Despite my misgivings about the final act of Star Trek Into Darkness, I predicted that the next film would be “a real hoot,” and I’m glad to report that I was right. Even without JJ Abrams at the directorial helm this time (you may recall he was off directing a little film about forces awakening), Justin Lin proves adept at science fiction and keeping the momentum of the film going between action sequences and conversation pieces.
Indeed, the real success of the film is the chemistry between the cast. Of course, it’s been seven years in our world, and the cast really seem to have bonded in that time, approximating the tensions and dynamics of a deep-space voyage. Everyone continues the caliber of work they’ve done previously (save Simon Pegg, who pulls double-duty on screenplay but seems more isolated from the rest of the cast), but it’s Quinto’s interactions with Karl Urban as Dr. Leonard “Bones” McCoy that steal the film wholesale. The juxtaposition of sassy physician with cold logic is something I don’t recall dominating the other two to this extent (Bones was memorably paired with Kirk as POV characters for Star Trek in 2009), but I’d watch a whole movie about these two.
I would have liked to see more of Idris Elba as the antagonist, and while that’s a sentence I usually say about most movies it’s especially apt in Star Trek Beyond because I remember having a distinct feeling near the beginning of the third act that I had no clue what his motivations were.
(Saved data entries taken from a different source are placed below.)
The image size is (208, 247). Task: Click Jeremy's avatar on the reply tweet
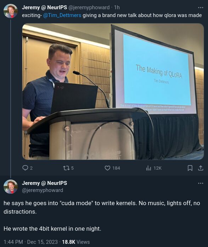(11, 187)
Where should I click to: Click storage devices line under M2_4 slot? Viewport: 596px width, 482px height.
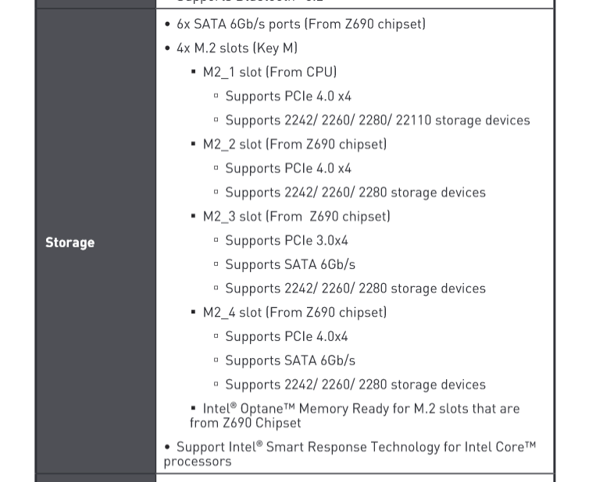tap(355, 385)
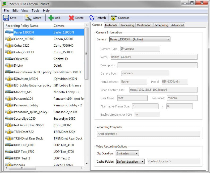Expand the Clip Duration dropdown
Viewport: 210px width, 173px height.
click(127, 154)
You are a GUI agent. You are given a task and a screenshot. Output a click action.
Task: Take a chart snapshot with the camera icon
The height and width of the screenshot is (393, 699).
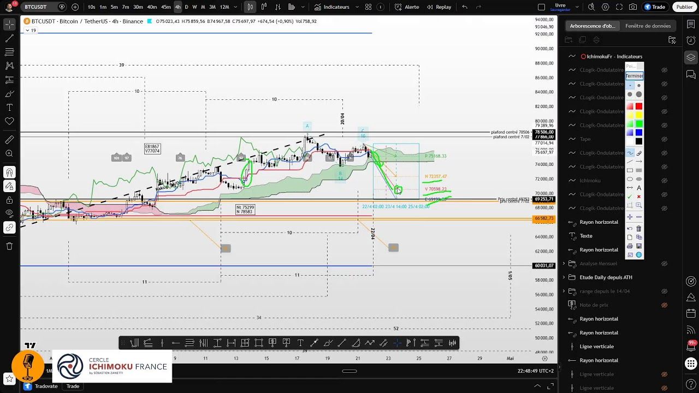pyautogui.click(x=632, y=7)
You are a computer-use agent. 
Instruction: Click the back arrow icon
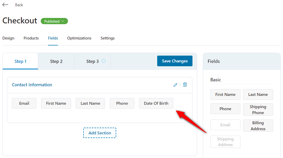click(5, 5)

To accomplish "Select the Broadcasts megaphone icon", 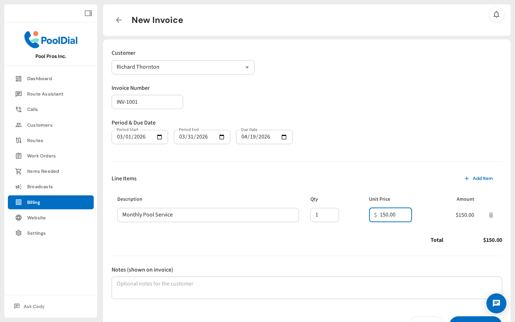I will point(19,186).
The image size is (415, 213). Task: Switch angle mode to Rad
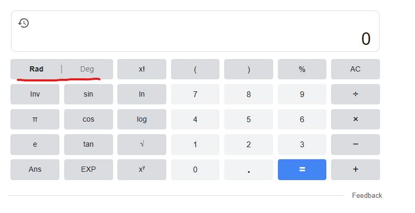click(36, 69)
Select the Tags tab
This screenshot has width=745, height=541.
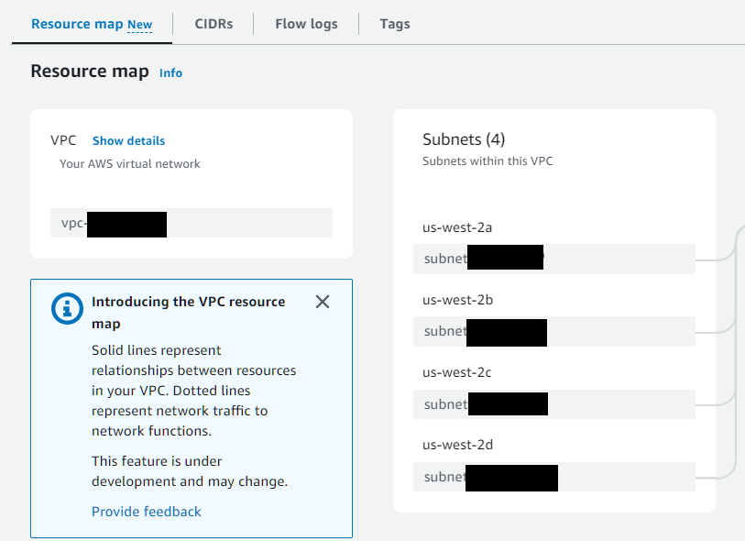pyautogui.click(x=395, y=24)
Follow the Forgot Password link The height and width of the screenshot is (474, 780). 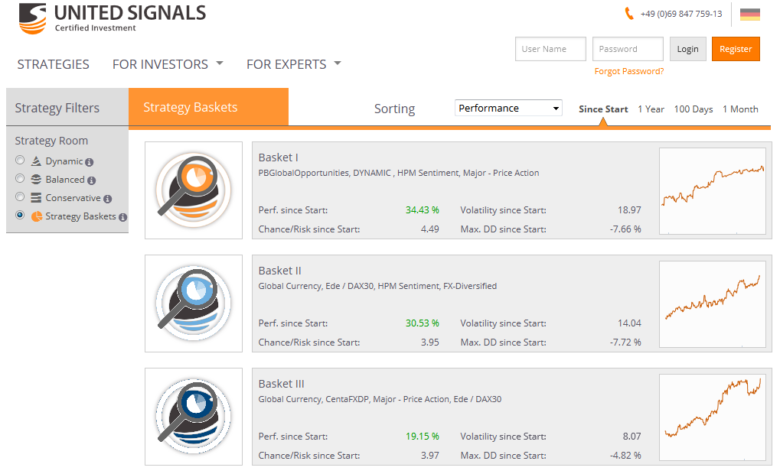click(x=629, y=71)
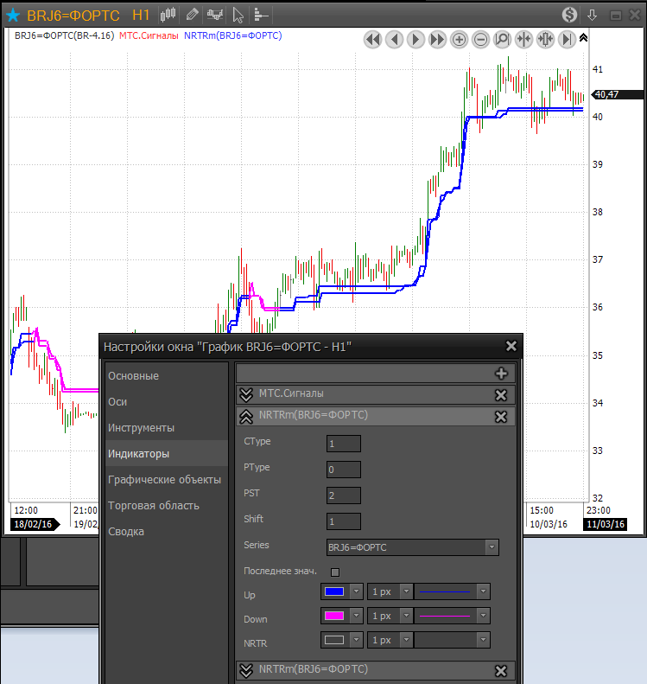
Task: Switch to the Основные settings tab
Action: 133,376
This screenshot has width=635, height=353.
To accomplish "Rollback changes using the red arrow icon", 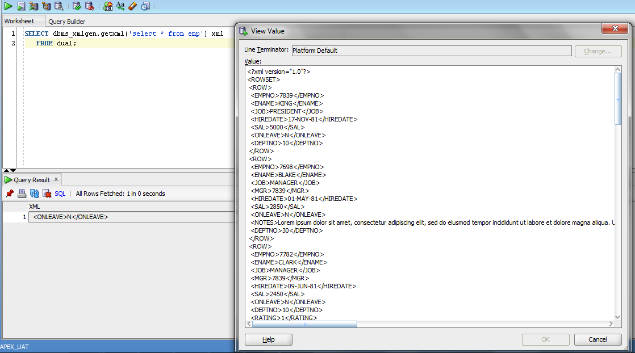I will pos(90,6).
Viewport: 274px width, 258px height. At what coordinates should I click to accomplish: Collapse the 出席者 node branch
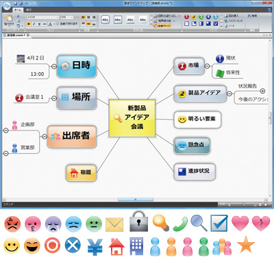[45, 137]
It’s a step in the opposite direction from Into Darkness, where Kirk knew that John Harrison was evil because Old Spock told him so, and Krall’s motivations are abundantly clear by the end of the film in a way that ties together a number of disparate plot threads with surprising aplomb. I don’t quite know how I might have addressed this element without giving away the twist, other than to say Elba deserves more screen time, but it strikes me as a slight tension in the film.
All told, though, the greatest compliment I can pay Star Trek Beyond is to say that it isn’t a poor impression of Guardians of the Galaxy, much as the early trailers attempted to convince us. It is purely its own thing, the first wholly original plotline that doesn’t derive its narrative momentum from the concept of an alternate timeline. In this sense, Star Trek Beyond boldly goes where no Star Trek reboot has gone before, into fresh and original storytelling that is no longer beholden to what came before.
Star Trek Beyond is rated PG-13 for “sequences of sci-fi action and violence,” which is exactly what it sounds like.